HTTP basic auth username for connections to service instances API provider

disable_ssl_cert_verification

Disable SSL certificate verification by the broker when communicating with Service Instances API.

Default
false

root_ca_cert

root CA cert to validate TLS connection to service instances API provider

url

service instances API provider URL

shutdown_timeout_in_seconds

In seconds, allow the broker to close open connections before shutting down

Default
60

skip_check_for_pending_changes

If true, the broker will allow updates to a service instance with pending changes that would otherwise require an upgrade. This enables cf update-service -c '{}' to effectively update an instance even if the current manifest does not match the view of the service adapter. When false (the default), attempts to update a service instance whose manifest would change results in an error: “The service broker has been updated, and this service instance is out of date. Please contact your operator”

Default
false

startup_banner

Default
false

support_backup_agent_binding

If the service adapter supports backup agent URL bindings, set this flag to true

Default
false

tls

certificate

a server certificate for the broker to use

private_key

the matching private key

use_stdin

Pass arguments to service adapter over standard input instead of as command line arguments. Requires a compatible service adapter.

Default
true

username

Broker basic auth username

Templates

Templates are rendered and placed onto corresponding instances during the deployment process. This job's templates will be placed into /var/vcap/jobs/broker/ directory (learn more).

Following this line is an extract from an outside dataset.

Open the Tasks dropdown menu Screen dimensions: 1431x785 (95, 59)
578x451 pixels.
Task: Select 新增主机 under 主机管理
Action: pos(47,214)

  • bin/drain (from drain.sh.erb)
  • bin/post-start (from post-start.erb)
  • config/bpm.yml (from bpm.yml.erb)
  • config/broker.yml (from broker.yml.erb)
  • config/indicators.yml (from indicators.yml.erb)
  • certs/broker.crt (from broker.crt.erb)
  • certs/broker.key (from broker.key.erb)

Packages

Packages are compiled and placed onto corresponding instances during the deployment process. Packages will be placed into /var/vcap/packages/ directory.